The decoction of the whole plant of Enhydra fluctuans is used ethno medicinally by various tribes for the treatment of kidney stones and urinary problems. However, no scientific studies were carried out to delineate its influence on urinary stone formation and crystallisation. Hence, the present study is proposed to investigate the effect of the aqueous extract of Enhydra fluctuans extract on in vitro crystallisation of calcium oxalate. The present study also evaluated. in silico studies of the metabolites with the target proteins present in the renal calcium oxalate stone matrix.
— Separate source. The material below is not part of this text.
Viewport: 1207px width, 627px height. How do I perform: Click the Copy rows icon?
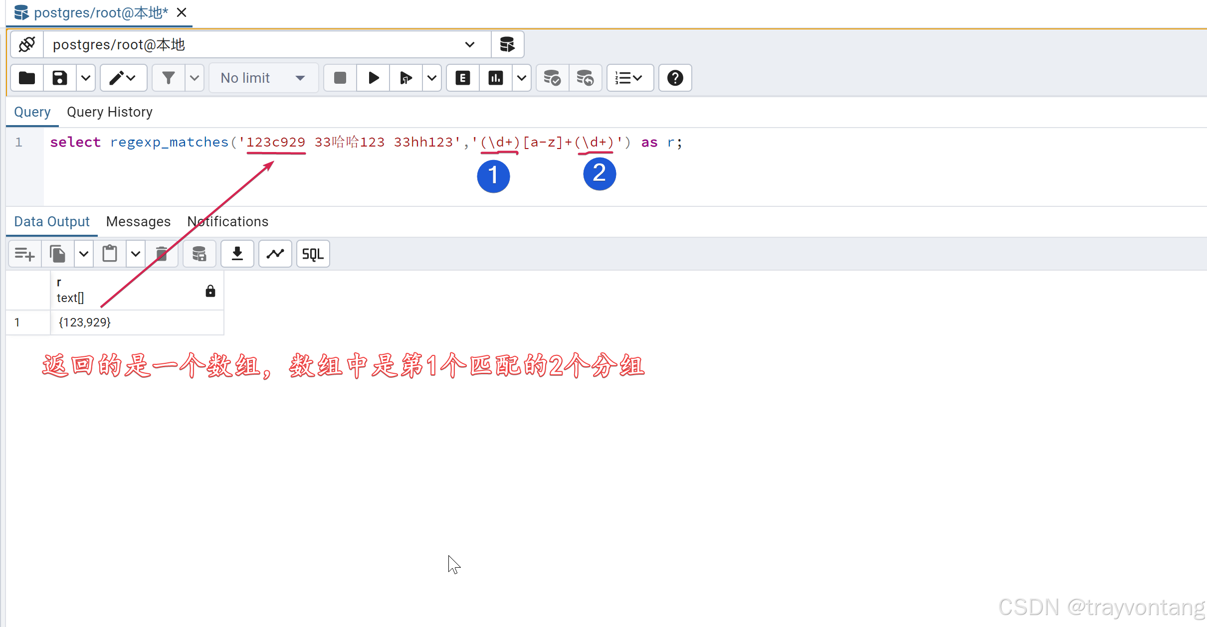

The plant material was subjected to decoction to obtain an aqueous extract. The effect of the extract on calcium oxalate crystallization was evaluated by in vitro nucleation and aggregation assays. Further, the metabolites present in E. fluctuans were mined from the existing literature and their number was found to be 35. The selected 35 metabolites of E. fluctuans were subjected to molecular docking with the 5 proteins which are known to be responsible for calcium oxalate crystal growth. Results of in vitro studies indicated that the extract (50, 100, and 200 μg/mL) and standard drug cystone (1,000 μg/mL) exhibited an inhibitory role in the nucleation process where the percentage inhibitions were 52.69, 43.47, 21.98, and 31.67 μg/mL respectively. The results of molecular docking studies revealed that 2 out of 35 metabolites i.e. Baicalein-7-O-diglucoside and 4',5,6,7-Tetrahydroxy-8-methoxy isoflavone-7-O-beta-D- galactopyranosyl-(1→3)-O-beta-D-xylopyranosyl-(1→4)- O-alpha-L-rhamnopyranoside showed modulatory effects on the four renal stone matrix-associated protein (Human CTP: Phosphoethanolamine Cytidylyltransferase (Protein Data Bank ID: 3ELB), UDP glucose: glycoprotein glucosyltransferase 2 (Gene: UGGT2) (AlphaFold) and RIMS-binding protein 3A (Gene: RIMBP3) (AlphaFold), and Ras GTPase activating-like protein (PDB: 3FAY) based on their docking scores which indicates that they may inhibit the crystallization process. Findings from this study show that Enhydra fluctuans may be effective in the prevention of the crystallization of calcium oxalate. However, further, in vivo studies as well as molecular studies are needed to be conducted to confirm and strengthen its anti-urolithiatic activity and to elucidate the possible mechanism of action involved therein.